:: TEXT ::
╭──
Devtober - Post Mortem - Oirbo Devlog #42


(Posted originally on our blog)

Hi guys

Throughout the whole month, we've been actively participating in a gamedev jam called devtober. The final requirement was to make a post-mortem for the whole month, similar to how we do in our monthly goals posts, but we will go more in-depth on what happened this month.

Oirbo current State

Oirbo’s content development paused this month after we finished up the Nature area we decided to finish the rest of the game systems before adding any more content. We have two solid areas in the game, with collectibles, hidden sections, bosses, unique enemies, and unique mechanics, with shortcuts (speedrunners will have a blast) and a lot of content to check. Our second area, the Nature area, is about double the size of the first and we plan to keep increasing the sizes as we resume content development.

The decision to not go directly to implement the third area (the Medical area) was due to our new found comfort with adding mechanics and content to the game. The gameplay systems that we have in place seem to support any wacky idea that we have and we feel like although content-wise we are making progress, the game lacks the rest of the stuff that makes it a game, like visual effects, working UI, and the rest of the systems that really help the player feel they’re part of a world.

After finishing up designing and decorating the Nature area we stopped with the content and started working on our UI and all its ramifications. We have now a working map viewer, where you can pan and zoom, the map UI elements are also in their final destination and the prototype of the character inventory system is complete.
╰──
:: DESCRIPTION OF THE TASK ::
According to the devlog, how big is the Nature area compared with the first area?

Extracted data entries
╭──
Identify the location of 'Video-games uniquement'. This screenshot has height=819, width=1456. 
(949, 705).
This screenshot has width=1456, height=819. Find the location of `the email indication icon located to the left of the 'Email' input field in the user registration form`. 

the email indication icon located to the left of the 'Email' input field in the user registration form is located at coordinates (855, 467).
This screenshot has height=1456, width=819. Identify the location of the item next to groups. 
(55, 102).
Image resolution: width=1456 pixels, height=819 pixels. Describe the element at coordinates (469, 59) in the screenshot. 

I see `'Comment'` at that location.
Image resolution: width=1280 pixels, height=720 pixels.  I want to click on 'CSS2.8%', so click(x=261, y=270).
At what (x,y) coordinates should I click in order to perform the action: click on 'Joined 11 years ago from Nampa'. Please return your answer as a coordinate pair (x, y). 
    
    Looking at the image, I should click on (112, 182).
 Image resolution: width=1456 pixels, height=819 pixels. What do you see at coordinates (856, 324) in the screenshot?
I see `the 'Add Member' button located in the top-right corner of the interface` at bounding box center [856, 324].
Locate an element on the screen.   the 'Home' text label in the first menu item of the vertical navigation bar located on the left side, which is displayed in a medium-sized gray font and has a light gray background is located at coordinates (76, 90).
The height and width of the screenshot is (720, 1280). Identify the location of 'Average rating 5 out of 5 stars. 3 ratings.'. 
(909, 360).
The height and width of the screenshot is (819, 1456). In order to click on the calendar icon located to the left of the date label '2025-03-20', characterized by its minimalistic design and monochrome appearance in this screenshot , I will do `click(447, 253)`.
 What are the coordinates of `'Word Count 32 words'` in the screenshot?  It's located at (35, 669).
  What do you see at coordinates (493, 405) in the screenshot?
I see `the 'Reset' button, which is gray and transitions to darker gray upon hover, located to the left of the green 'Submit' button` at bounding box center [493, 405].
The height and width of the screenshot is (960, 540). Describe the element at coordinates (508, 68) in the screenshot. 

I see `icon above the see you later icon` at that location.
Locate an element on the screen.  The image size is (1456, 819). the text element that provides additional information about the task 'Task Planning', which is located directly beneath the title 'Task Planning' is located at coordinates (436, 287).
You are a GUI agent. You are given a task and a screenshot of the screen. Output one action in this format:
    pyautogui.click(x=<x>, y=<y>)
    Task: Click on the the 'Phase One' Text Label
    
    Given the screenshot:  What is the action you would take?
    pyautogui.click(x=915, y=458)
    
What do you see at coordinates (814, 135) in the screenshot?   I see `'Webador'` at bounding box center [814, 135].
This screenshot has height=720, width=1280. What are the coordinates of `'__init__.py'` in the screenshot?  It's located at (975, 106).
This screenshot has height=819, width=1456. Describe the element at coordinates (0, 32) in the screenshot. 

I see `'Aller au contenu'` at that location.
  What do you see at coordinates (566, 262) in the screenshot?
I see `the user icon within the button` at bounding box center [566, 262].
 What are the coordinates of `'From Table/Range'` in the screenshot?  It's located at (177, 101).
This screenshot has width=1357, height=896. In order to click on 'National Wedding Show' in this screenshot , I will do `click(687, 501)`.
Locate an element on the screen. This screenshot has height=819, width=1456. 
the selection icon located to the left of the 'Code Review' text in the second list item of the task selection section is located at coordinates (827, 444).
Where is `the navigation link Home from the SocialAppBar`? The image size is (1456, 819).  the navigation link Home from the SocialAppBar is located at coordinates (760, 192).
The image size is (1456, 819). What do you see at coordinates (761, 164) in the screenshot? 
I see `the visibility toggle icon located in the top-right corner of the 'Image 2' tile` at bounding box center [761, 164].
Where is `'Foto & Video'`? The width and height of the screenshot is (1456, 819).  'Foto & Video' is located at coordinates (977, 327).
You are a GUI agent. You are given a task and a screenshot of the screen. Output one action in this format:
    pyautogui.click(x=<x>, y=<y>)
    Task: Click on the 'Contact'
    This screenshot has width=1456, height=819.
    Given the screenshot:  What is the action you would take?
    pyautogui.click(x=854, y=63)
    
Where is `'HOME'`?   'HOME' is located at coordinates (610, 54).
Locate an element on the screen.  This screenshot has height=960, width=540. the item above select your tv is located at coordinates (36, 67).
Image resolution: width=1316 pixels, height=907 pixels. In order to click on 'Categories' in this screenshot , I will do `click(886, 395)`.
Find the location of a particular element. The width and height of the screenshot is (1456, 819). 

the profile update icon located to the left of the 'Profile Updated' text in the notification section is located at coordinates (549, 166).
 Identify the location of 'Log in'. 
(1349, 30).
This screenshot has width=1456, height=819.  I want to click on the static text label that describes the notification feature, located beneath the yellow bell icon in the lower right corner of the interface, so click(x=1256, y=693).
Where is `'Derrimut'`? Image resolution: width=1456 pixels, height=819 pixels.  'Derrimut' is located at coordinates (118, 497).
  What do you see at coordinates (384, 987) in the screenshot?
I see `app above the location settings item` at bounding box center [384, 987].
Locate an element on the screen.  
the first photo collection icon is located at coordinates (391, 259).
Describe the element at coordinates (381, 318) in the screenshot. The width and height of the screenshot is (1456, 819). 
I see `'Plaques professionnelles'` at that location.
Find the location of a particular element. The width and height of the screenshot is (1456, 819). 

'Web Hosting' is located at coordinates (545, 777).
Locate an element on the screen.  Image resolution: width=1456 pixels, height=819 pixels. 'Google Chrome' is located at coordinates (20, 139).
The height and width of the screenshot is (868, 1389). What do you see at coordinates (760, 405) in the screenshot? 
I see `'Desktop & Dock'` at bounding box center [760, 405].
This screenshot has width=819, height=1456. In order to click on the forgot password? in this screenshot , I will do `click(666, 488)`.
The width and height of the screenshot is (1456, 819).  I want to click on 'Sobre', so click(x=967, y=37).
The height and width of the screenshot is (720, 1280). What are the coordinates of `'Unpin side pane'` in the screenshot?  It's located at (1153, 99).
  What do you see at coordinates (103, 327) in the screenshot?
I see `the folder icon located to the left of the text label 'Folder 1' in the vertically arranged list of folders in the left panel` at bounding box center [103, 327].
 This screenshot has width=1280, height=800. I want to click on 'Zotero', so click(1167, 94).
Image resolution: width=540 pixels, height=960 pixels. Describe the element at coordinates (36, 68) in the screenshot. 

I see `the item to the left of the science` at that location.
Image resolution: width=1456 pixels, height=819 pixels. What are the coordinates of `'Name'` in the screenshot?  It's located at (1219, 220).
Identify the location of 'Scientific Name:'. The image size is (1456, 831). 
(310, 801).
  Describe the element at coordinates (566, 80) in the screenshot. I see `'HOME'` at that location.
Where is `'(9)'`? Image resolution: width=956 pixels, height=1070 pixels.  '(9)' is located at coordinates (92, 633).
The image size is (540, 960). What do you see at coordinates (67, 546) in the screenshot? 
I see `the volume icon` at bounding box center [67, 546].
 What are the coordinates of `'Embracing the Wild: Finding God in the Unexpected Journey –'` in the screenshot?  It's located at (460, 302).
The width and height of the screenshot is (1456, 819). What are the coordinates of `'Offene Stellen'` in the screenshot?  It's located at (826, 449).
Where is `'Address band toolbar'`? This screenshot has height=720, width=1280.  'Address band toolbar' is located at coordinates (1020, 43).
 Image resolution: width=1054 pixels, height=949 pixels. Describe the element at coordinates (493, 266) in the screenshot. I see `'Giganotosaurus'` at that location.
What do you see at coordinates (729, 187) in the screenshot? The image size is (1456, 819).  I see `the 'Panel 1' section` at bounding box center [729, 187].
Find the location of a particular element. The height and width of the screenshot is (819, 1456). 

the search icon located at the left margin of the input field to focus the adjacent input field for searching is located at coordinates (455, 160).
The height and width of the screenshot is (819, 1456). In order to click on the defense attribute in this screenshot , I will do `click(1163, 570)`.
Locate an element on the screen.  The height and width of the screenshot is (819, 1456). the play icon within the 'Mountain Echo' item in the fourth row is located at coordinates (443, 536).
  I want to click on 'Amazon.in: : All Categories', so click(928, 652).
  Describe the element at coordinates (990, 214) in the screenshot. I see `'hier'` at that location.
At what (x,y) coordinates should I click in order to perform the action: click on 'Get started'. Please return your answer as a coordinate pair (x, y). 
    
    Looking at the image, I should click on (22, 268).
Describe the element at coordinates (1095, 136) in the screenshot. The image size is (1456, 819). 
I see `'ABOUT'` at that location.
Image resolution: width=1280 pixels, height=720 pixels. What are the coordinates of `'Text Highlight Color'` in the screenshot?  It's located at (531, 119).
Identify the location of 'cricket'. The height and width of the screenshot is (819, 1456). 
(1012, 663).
╰──
:: SOLUTION TO THIS EXERCISE ::
The Nature area is about double the size of the first area.